Тогда у кого-то, кто бродит по гальке в поисках разноцветных стекол, появляется шанс.

Шанс на странное.

Фиговина (она же – «Витрум»[2], она же – Прибор… ну да, вот так, с большой буквы, в конце концов, имею я право на это маленькое тщеславие?) лежала в шкафу моей спальни, по совместительству – кабинета и мастерской. И когда Леська убежала к морю, я ее достал. Хотя, пожалуй, лучше по порядку.

Утром, не сильно ранним, пришла Валя. По-хорошему– Валентина Ивановна, конечно, однако старушка с самого начала настойчиво просила называть ее по имени. Старушку мне нашла Ленка, кому-то теперь нужно было убираться у меня в доме, хотя бы раз в неделю, и закупать продукты. За мелочевкой я «ходил» в магазинчик у поворота к нашему новому коттеджному району, крупные покупки поручал Вале. Она ничего не имела против прибавки к пенсии, а я не имел ничего против спокойной, по-своему доброй старушенции, изредка баловавшей меня пирожками собственного изготовления.

Валя протерла пыль, вымыла полы и шумом разбудила Леську, дрыхнувшую в крошечной комнатенке за шторкой. Леська выползла, натянув бежевое в белый горошек платье задом наперед, и в таком виде поплелась к умывальнику, мимоходом поздоровавшись с нами. Валя заворчала о брошенном без присмотра ребенке и добровольно прибавила к своим сегодняшним обязанностям одевание и кормление моего подкидыша. Затем (не переставая ворчать) удалилась.

Леська была отпущена на берег с куклой, книгой и строжайшим запретом на купание, а также обещанием, что дальше пирса она не забредет, – так я мог приглядывать за ней из окна.

Вот тогда я и полез за «Витрумом».

Он не был мне сейчас нужен, просто нравилось смотреть на него, держать в руках. Любоваться. На самом деле конструкция очень простая, тут и придумывать было нечего. Узкая железная пластина с тонкими штырями вдоль всей длины; кончики штырей едва заметно раздваиваются. Пять маленьких голубых стеклышек, зажатые в этих штырях. Края у стеклышек сглаженные, обточенные. Обточенные не человеком, морем.
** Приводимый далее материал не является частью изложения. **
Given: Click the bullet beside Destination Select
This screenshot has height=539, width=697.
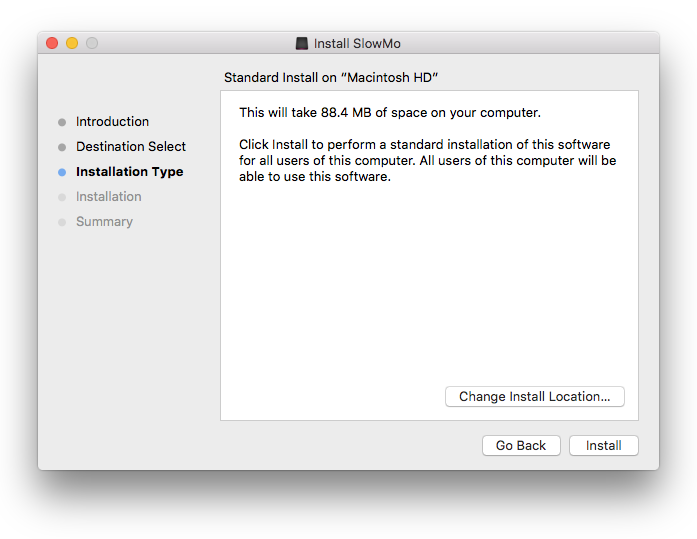Looking at the screenshot, I should 62,147.
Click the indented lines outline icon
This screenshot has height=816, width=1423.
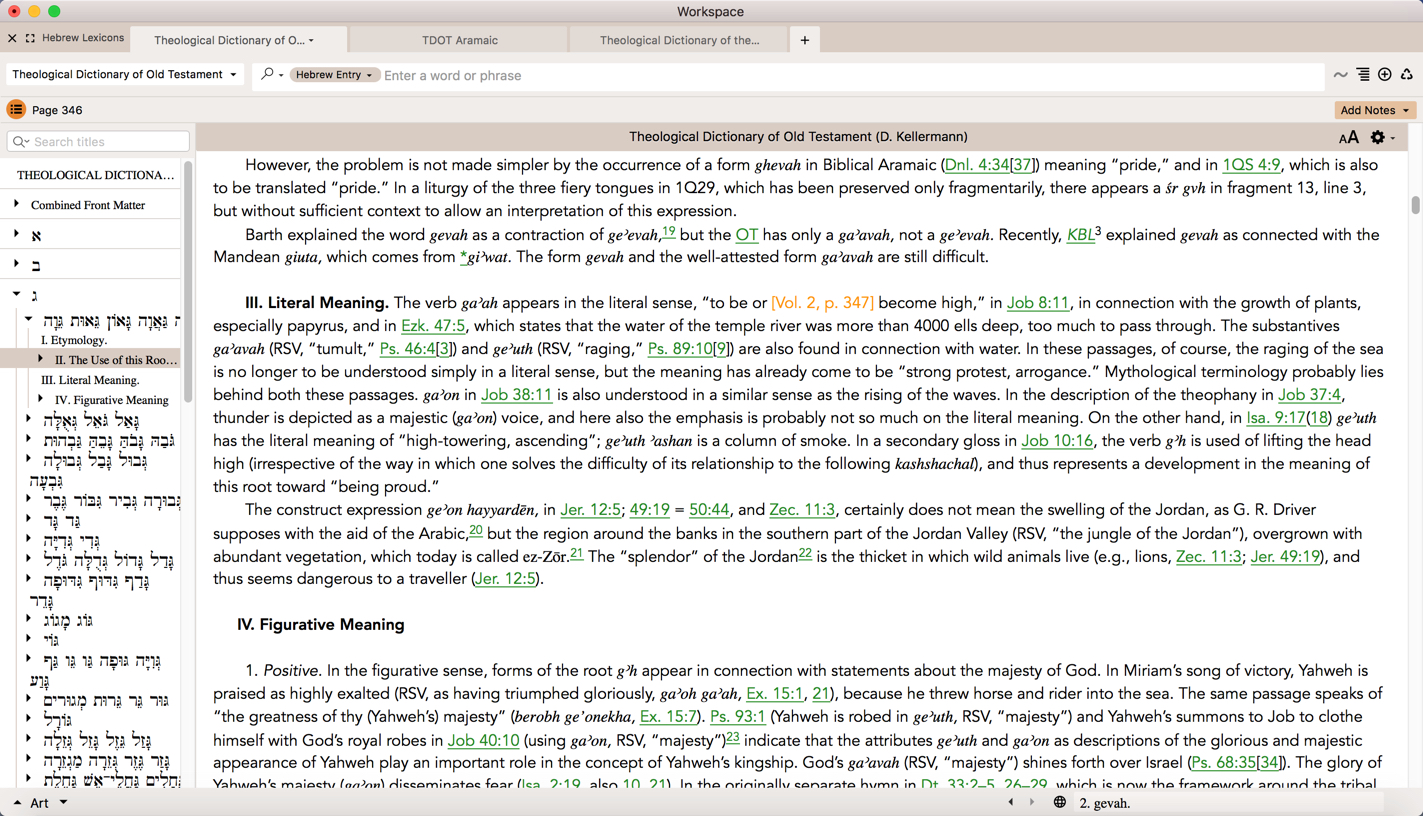(1363, 75)
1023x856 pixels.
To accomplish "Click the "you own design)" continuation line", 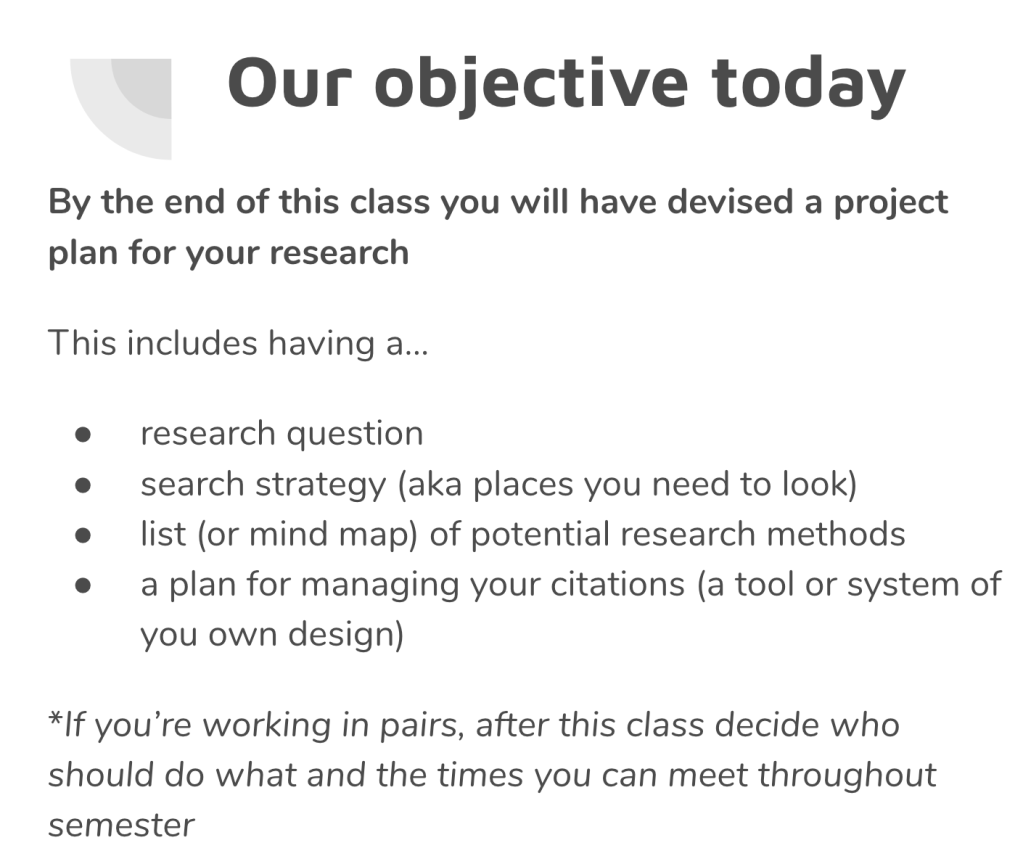I will [272, 634].
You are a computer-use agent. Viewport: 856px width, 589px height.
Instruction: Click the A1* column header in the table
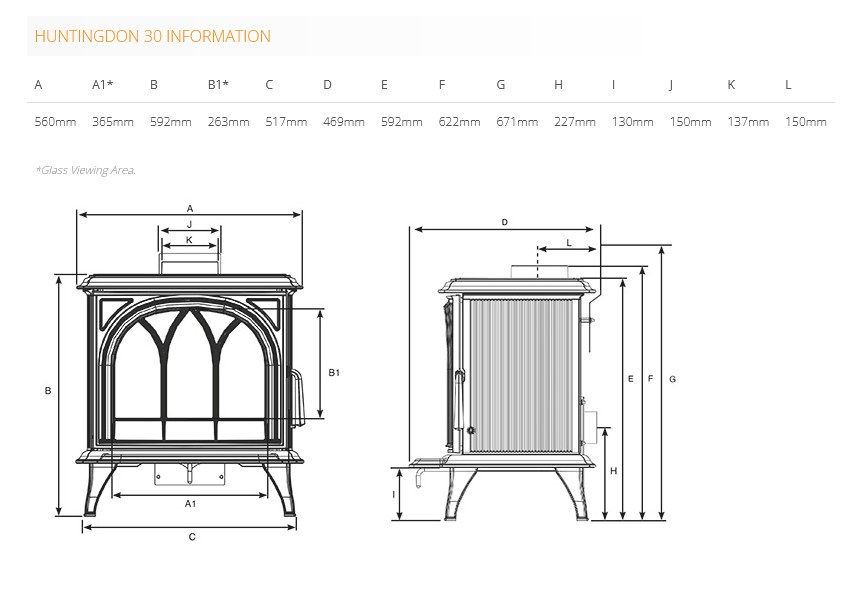coord(102,85)
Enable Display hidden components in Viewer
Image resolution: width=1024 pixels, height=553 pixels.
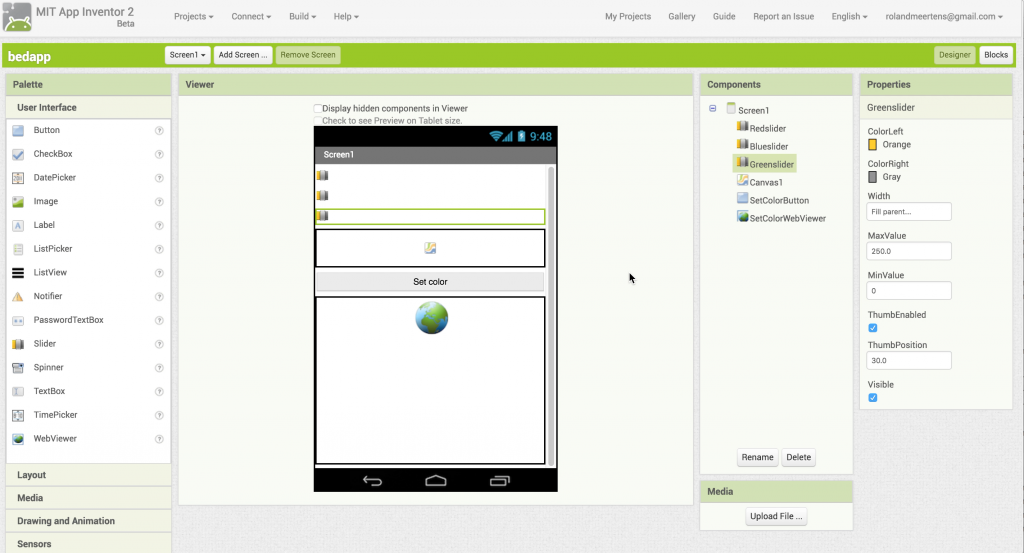coord(318,108)
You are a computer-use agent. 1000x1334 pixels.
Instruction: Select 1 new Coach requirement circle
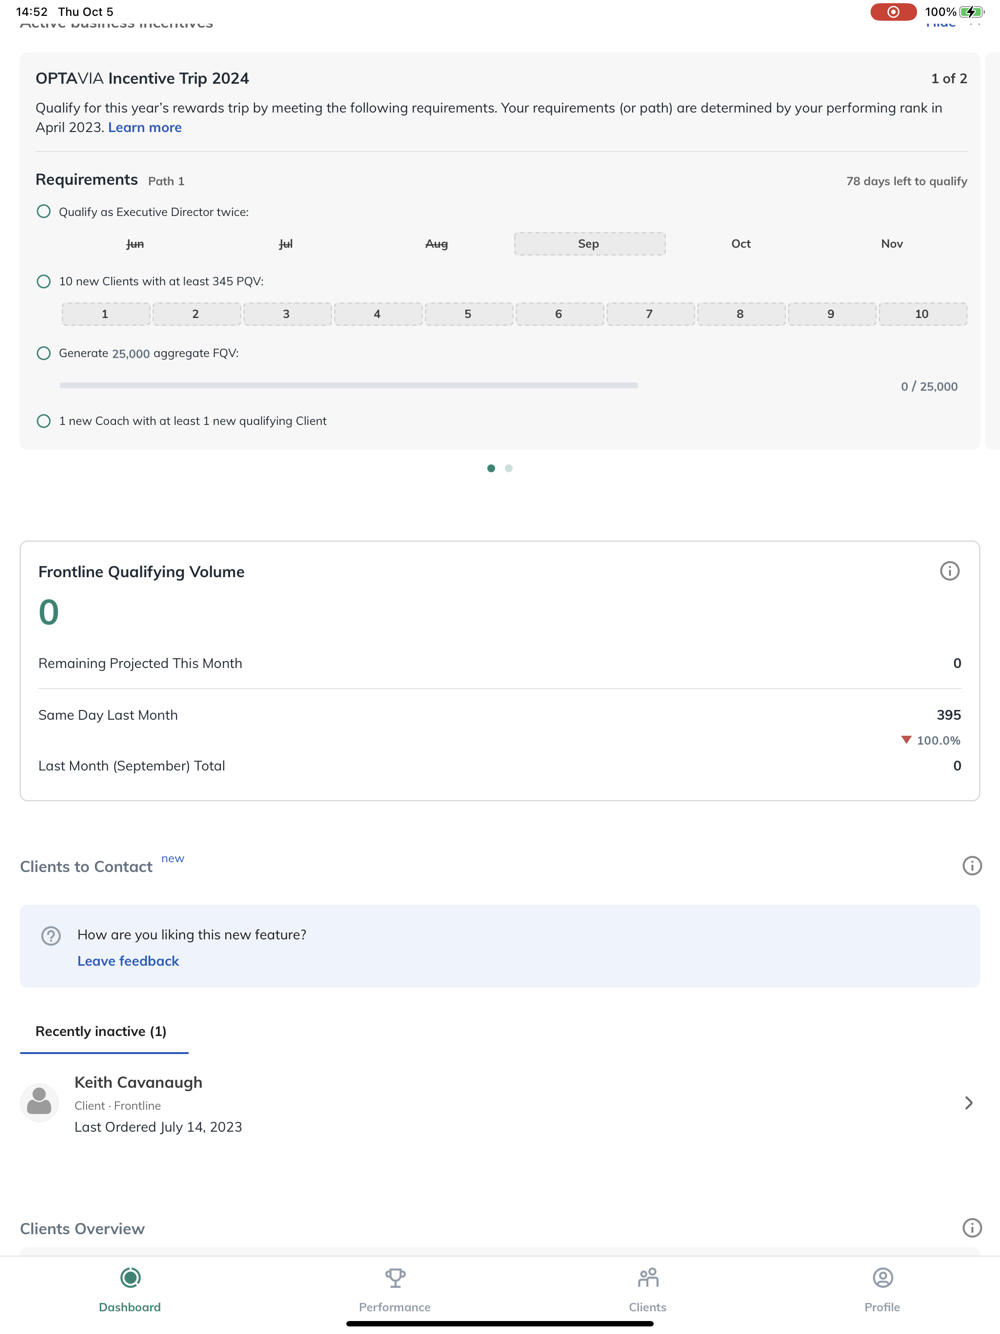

Свое первое стекло я нашел, еще когда был жив дядя, то есть задолго до пожара и травмы. Дом, в котором я сейчас живу, принадлежал ему, и я время от времени приезжал сюда на выходные.

Люблю море, с детства. Наверное, так же, как любит его Леська и как любил дядя; похоже, это у нас семейное. Именно поэтому после того пожара я оставил съемную комнату (да и денег, чтобы платить хозяевам, теперь не было) и перебрался в дядин домишко. Он стоит у самой кромки воды, на отшибе, далеко от застроенных девятиэтажками районов и не сильно близко от свежевозведенных коттеджей. И хотя «дворцы» подбираются все ближе, но на побережье пока не строят, нынче трудно получить разрешение. Собственно, и дяде-то позволили там жить лишь потому, что участок этот переходил из поколения в поколение в дядиной семье аж со времен революции. Чудом он был получен, чудом оставлен нам. А самым большим чудом было наличие в доме газа и водопровода – спасибо дядиным знакомствам, иначе я не смог бы там жить.